Please return every line of the records below that holds the word "button".

--------------------

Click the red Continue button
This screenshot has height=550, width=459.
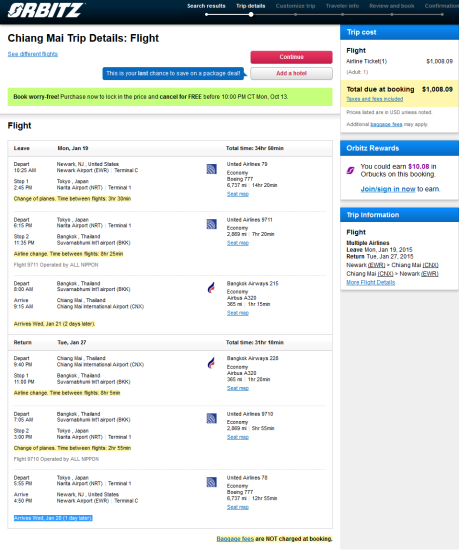[291, 57]
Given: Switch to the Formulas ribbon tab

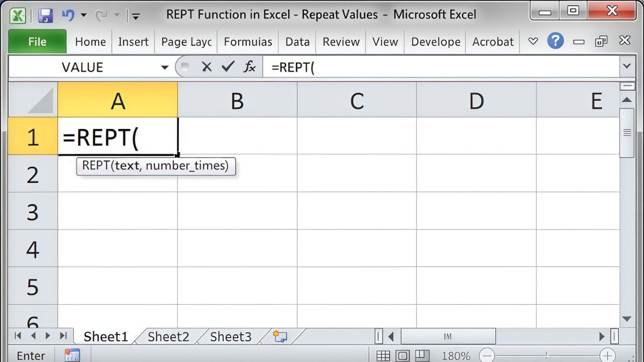Looking at the screenshot, I should point(247,41).
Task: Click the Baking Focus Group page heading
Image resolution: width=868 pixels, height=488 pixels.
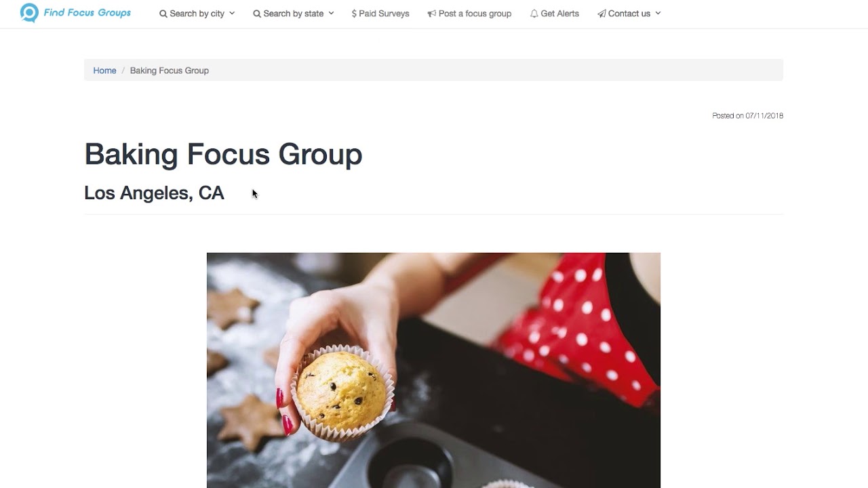Action: [223, 155]
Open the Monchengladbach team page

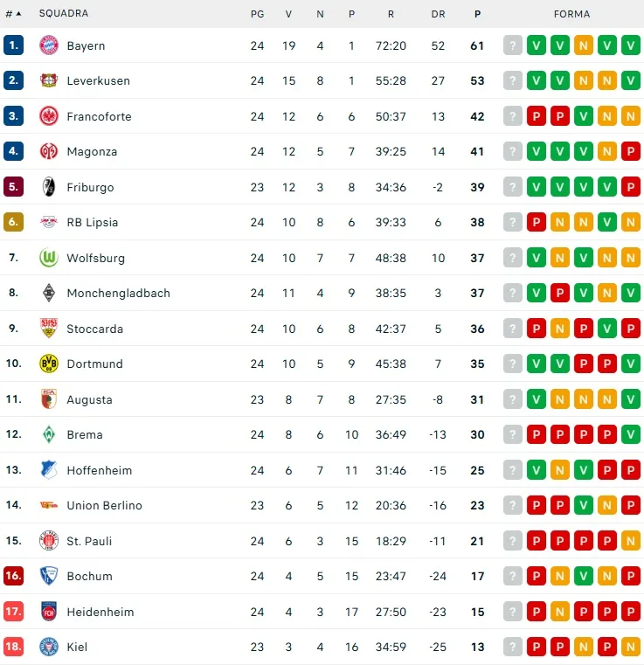pyautogui.click(x=118, y=293)
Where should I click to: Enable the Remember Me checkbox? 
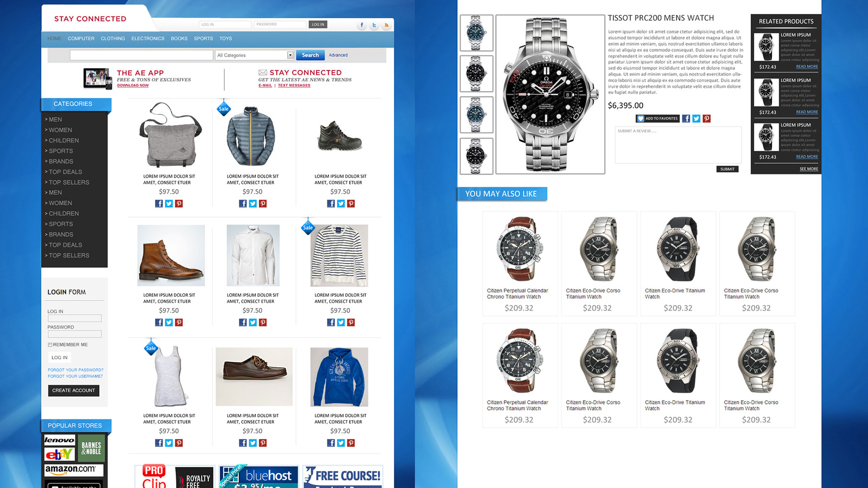coord(50,345)
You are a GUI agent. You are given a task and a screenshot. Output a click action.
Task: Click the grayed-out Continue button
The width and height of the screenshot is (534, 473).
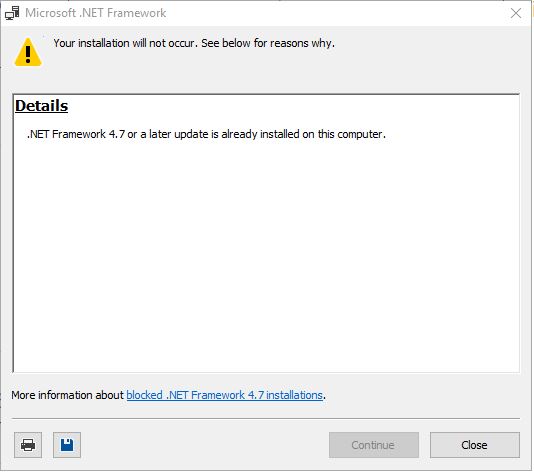coord(374,445)
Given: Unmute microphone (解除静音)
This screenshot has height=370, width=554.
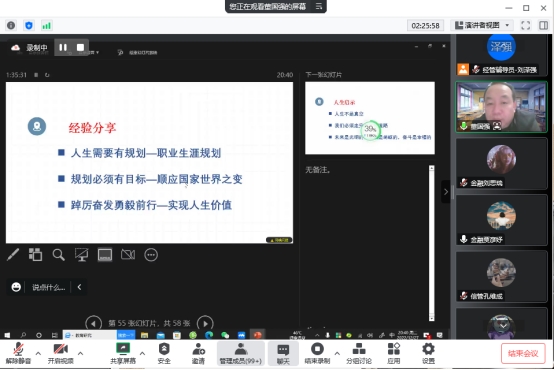Looking at the screenshot, I should point(18,353).
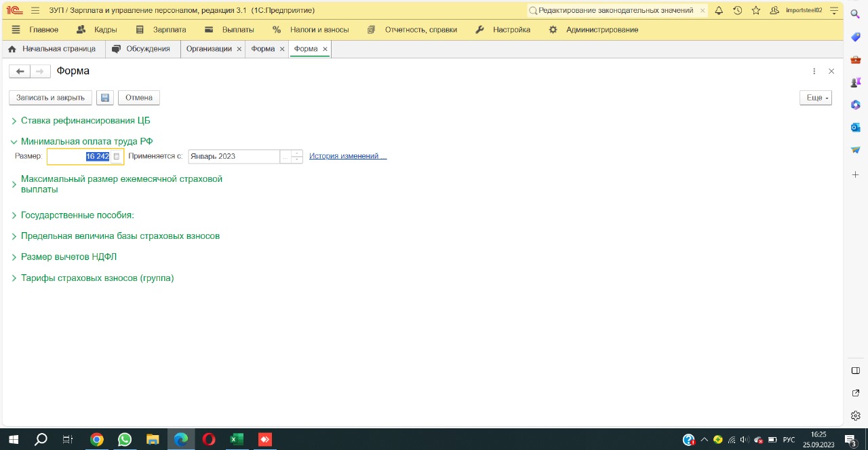Click the Применяется с month stepper arrows
The image size is (868, 450).
pos(297,157)
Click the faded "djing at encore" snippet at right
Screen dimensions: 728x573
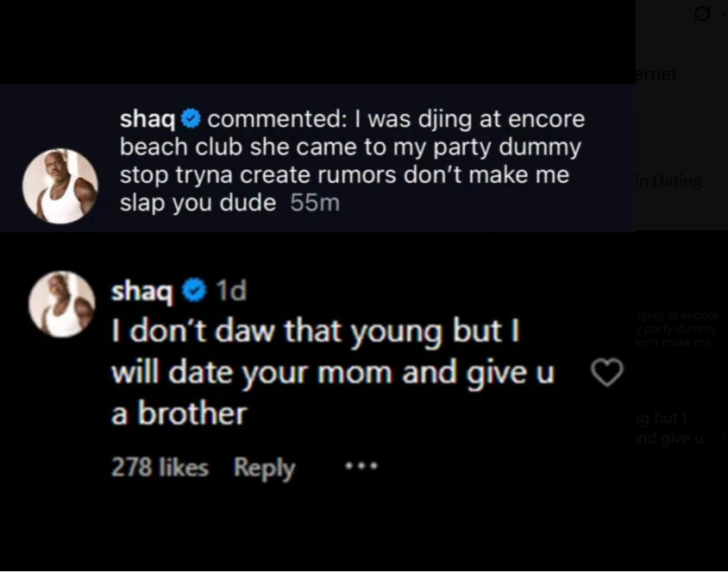(678, 316)
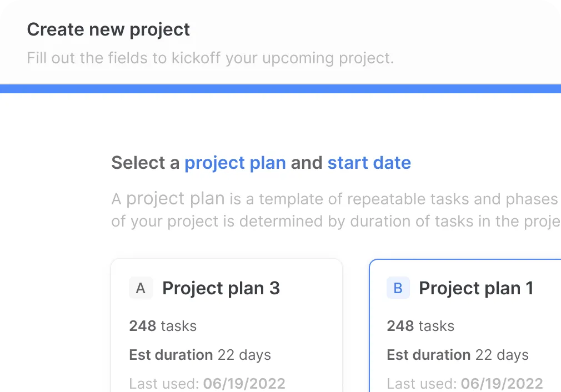
Task: Click the "Select a" heading text
Action: tap(146, 163)
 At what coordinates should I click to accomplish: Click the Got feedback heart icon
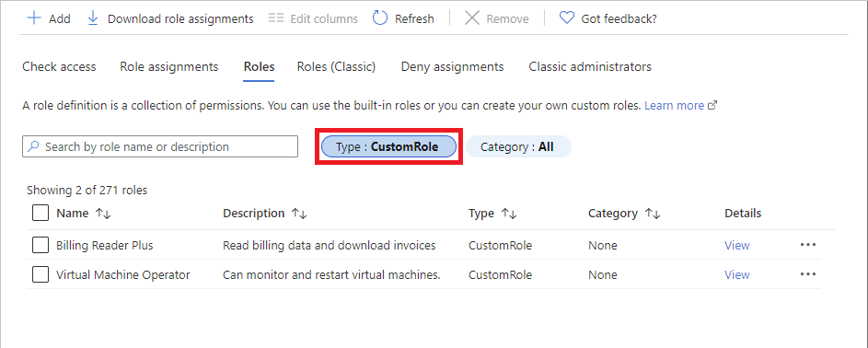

--------------------

## The completed task:
Click the red Continue button
Task: Click the grayed-out Continue button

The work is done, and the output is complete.